Pictures aside, print all of the data below exactly as written.

(Collected data entries)
******

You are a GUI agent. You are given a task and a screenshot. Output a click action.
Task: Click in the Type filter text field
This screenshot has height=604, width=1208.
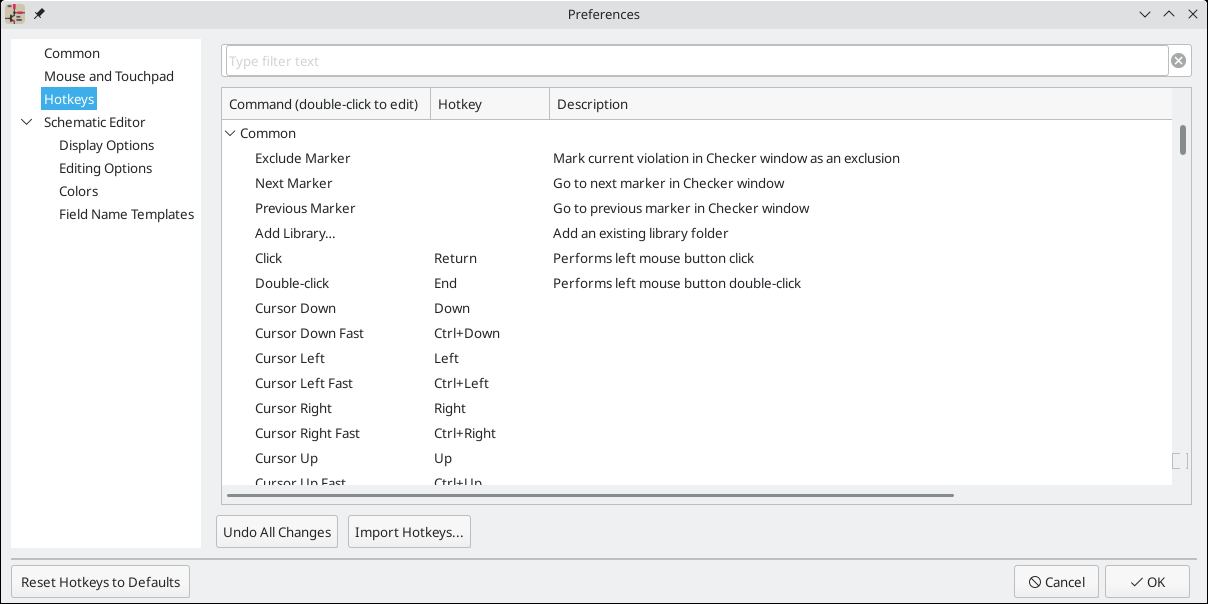696,61
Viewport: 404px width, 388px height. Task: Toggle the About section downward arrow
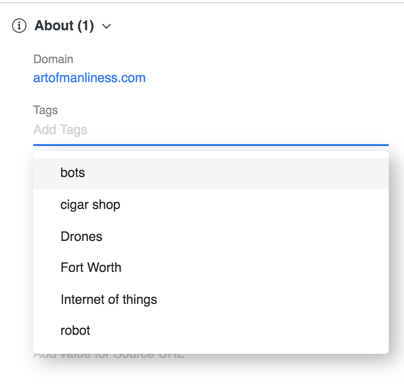[x=106, y=26]
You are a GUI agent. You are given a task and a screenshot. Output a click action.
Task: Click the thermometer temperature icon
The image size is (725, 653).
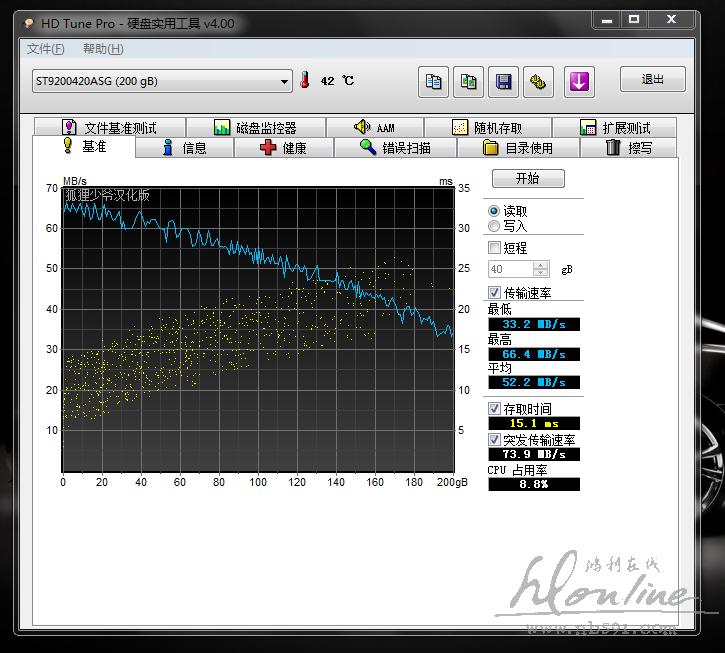click(x=304, y=81)
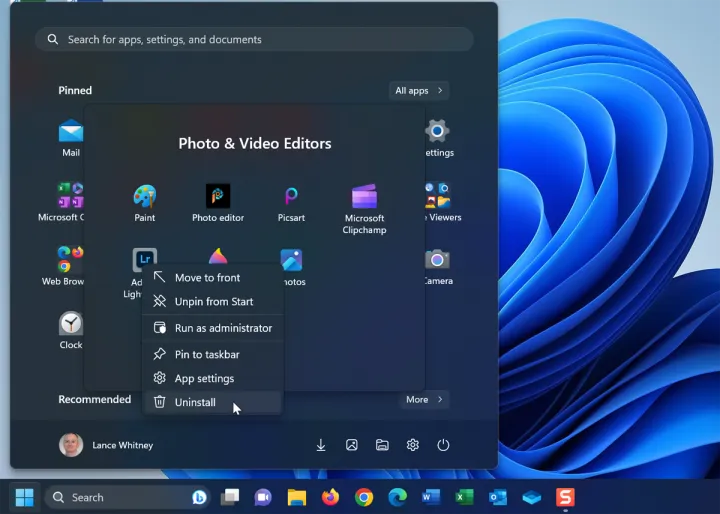The width and height of the screenshot is (720, 514).
Task: Open File Explorer shortcut in Start footer
Action: 382,445
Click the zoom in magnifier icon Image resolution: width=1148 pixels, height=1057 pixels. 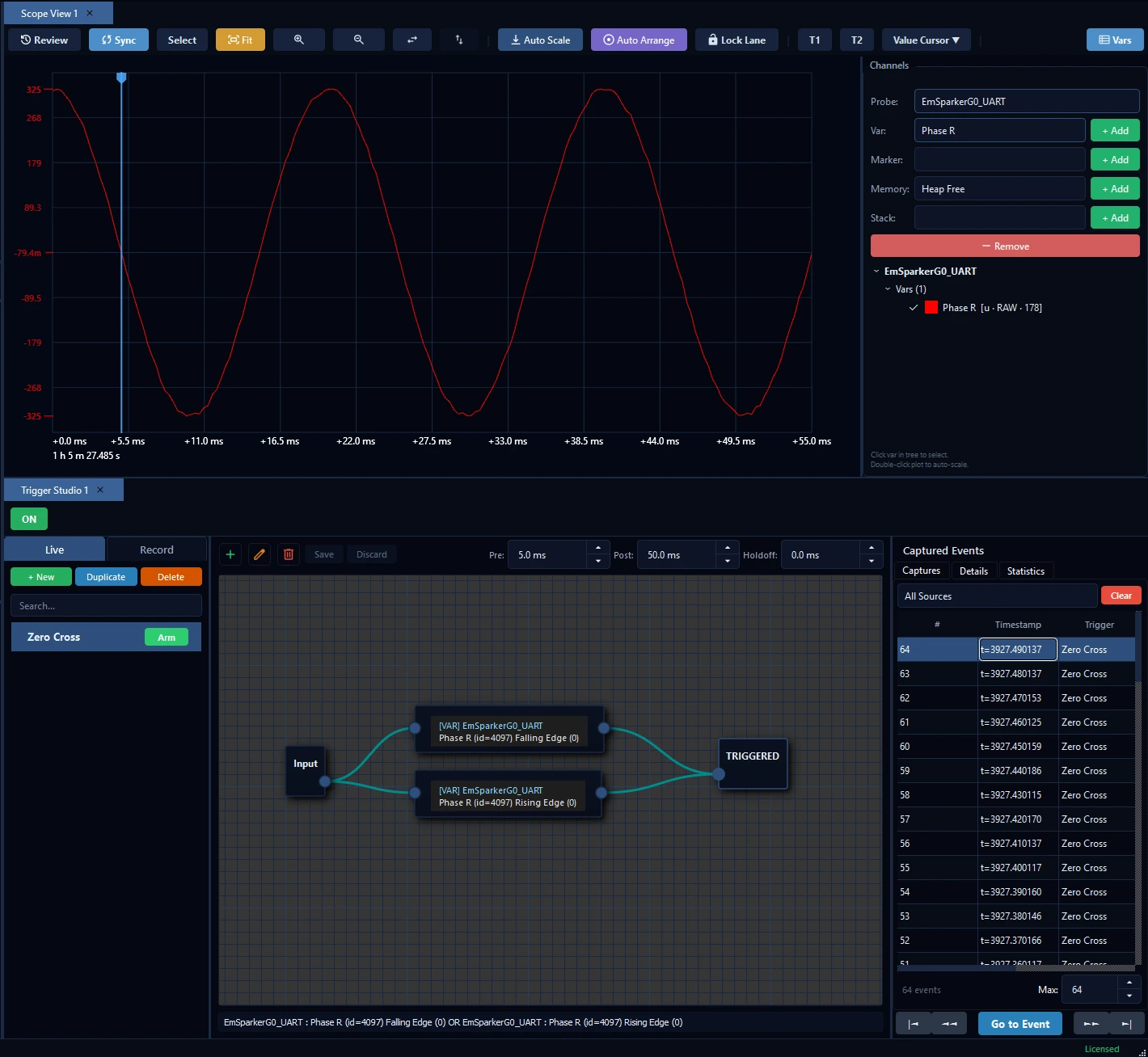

******

- _Response for this exercise_:
You are a GUI agent. You are given a task and a screenshot. Output a click action.
Task: Click in the Type filter text field
This screenshot has height=604, width=1208.
696,61
Viewport: 404px width, 388px height. Task: Toggle the About section downward arrow
[x=106, y=26]
You are a GUI agent. You are given a task and a screenshot. Output a click action.
Task: Click the thermometer temperature icon
The image size is (725, 653).
click(x=304, y=81)
The width and height of the screenshot is (720, 514).
Task: Open File Explorer shortcut in Start footer
Action: 382,445
Click the zoom in magnifier icon Image resolution: width=1148 pixels, height=1057 pixels. 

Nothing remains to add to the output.